To be administered only by health care providers skilled in the management of patients in the operating room setting.
Administer intravenously using a controlled infusion device. Administration duration should not exceed 24 hours.
Continuously monitor blood pressure, heart rate, and oxygen levels during administration and as clinically appropriate after discontinuation.
Initiation of Procedural Sedation:
- More invasive procedures or awake fiberoptic intubation: 1 mcg/kg over 10 minutes
- Less invasive procedures such as ophthalmic surgery: 0.5 mcg/kg over 10 minutes
Maintenance of Procedural Sedation
- All procedures except awake fiberoptic intubation: Generally, initiate at 0.6 mcg/kg/hour and titrate to achieve desired clinical effect with dosages ranging from 0.2 to 1 mcg/kg/hour.
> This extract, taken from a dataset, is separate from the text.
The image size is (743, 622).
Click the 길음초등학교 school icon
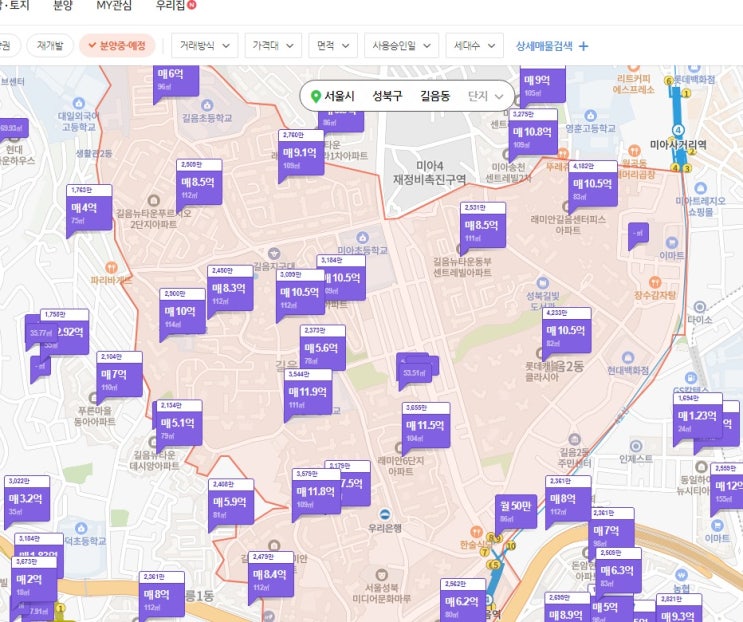point(207,105)
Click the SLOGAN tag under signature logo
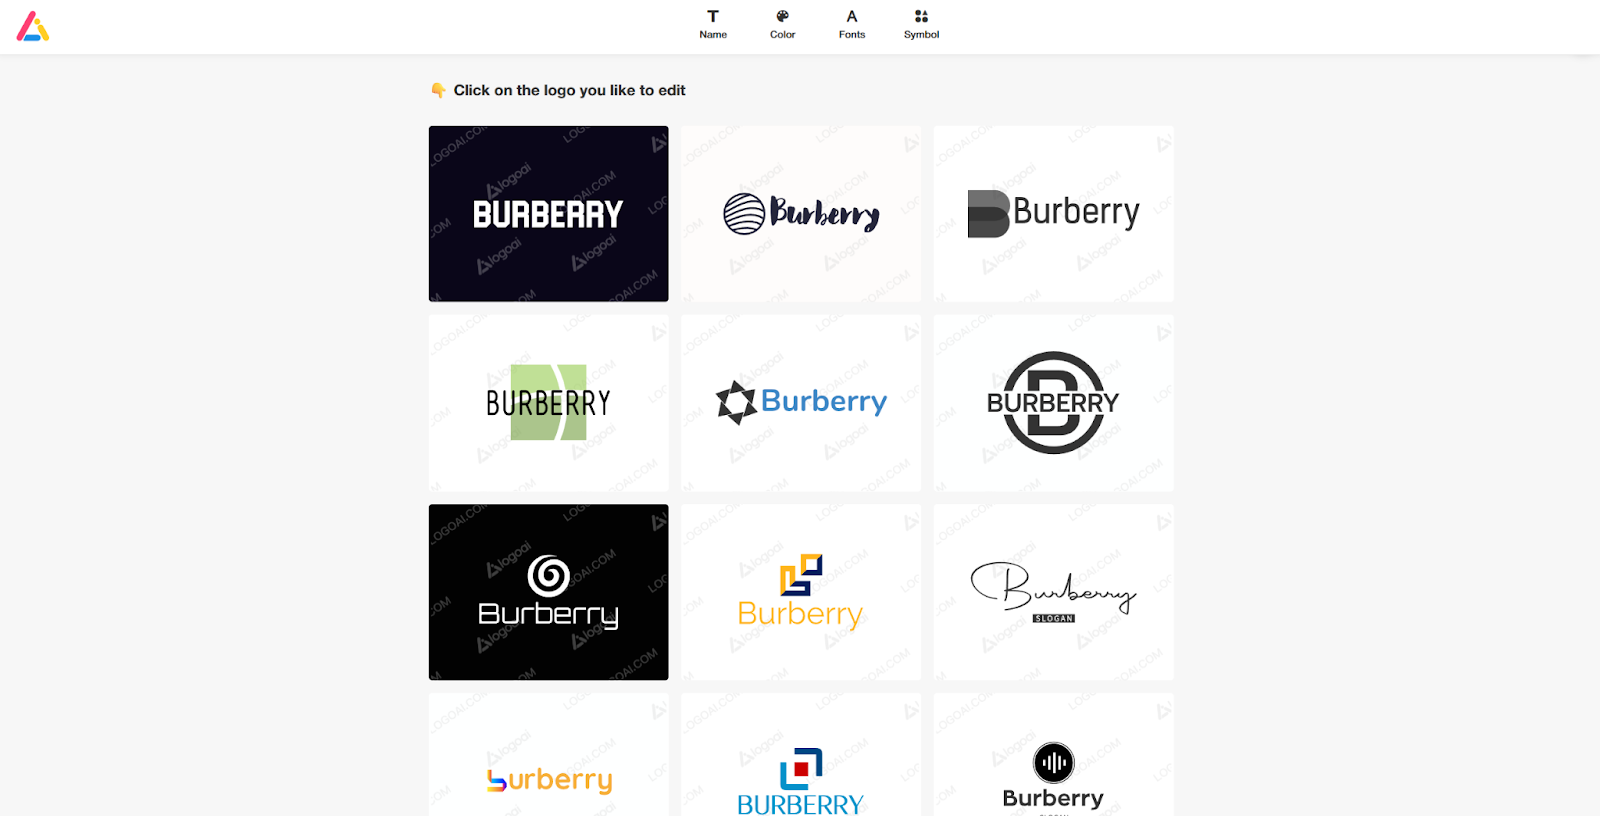 pyautogui.click(x=1054, y=619)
- Awake fiberoptic intubation: Administer 0.7 mcg/kg/hour until the endotracheal tube is secured
Lactation: There is no information regarding the presence of dexmedetomidine hydrochloride in human milk, the effects of the drug on the breastfed infant, or the effects of the drug on milk production.
Hypotension: Consider decreasing or stopping dexmedetomidine HCl infusion; increasing rate of intravenous fluid administration; elevating lower extremities, and/or administering pressor agents.
Transient Hypertension: Observed primarily during administration of loading dose. Consider reducing loading infusion rate.
Arousability: Patients can become aroused/alert with stimulation; this alone should not be considered as lack of efficacy.
Prolonged exposure to dexmedetomidine beyond 24 hours may be associated with tolerance and tachyphylaxis and a dose-related increase in adverse events.
Hepatic impairment: Consider dosage reduction for initiation and maintenance of procedural sedation.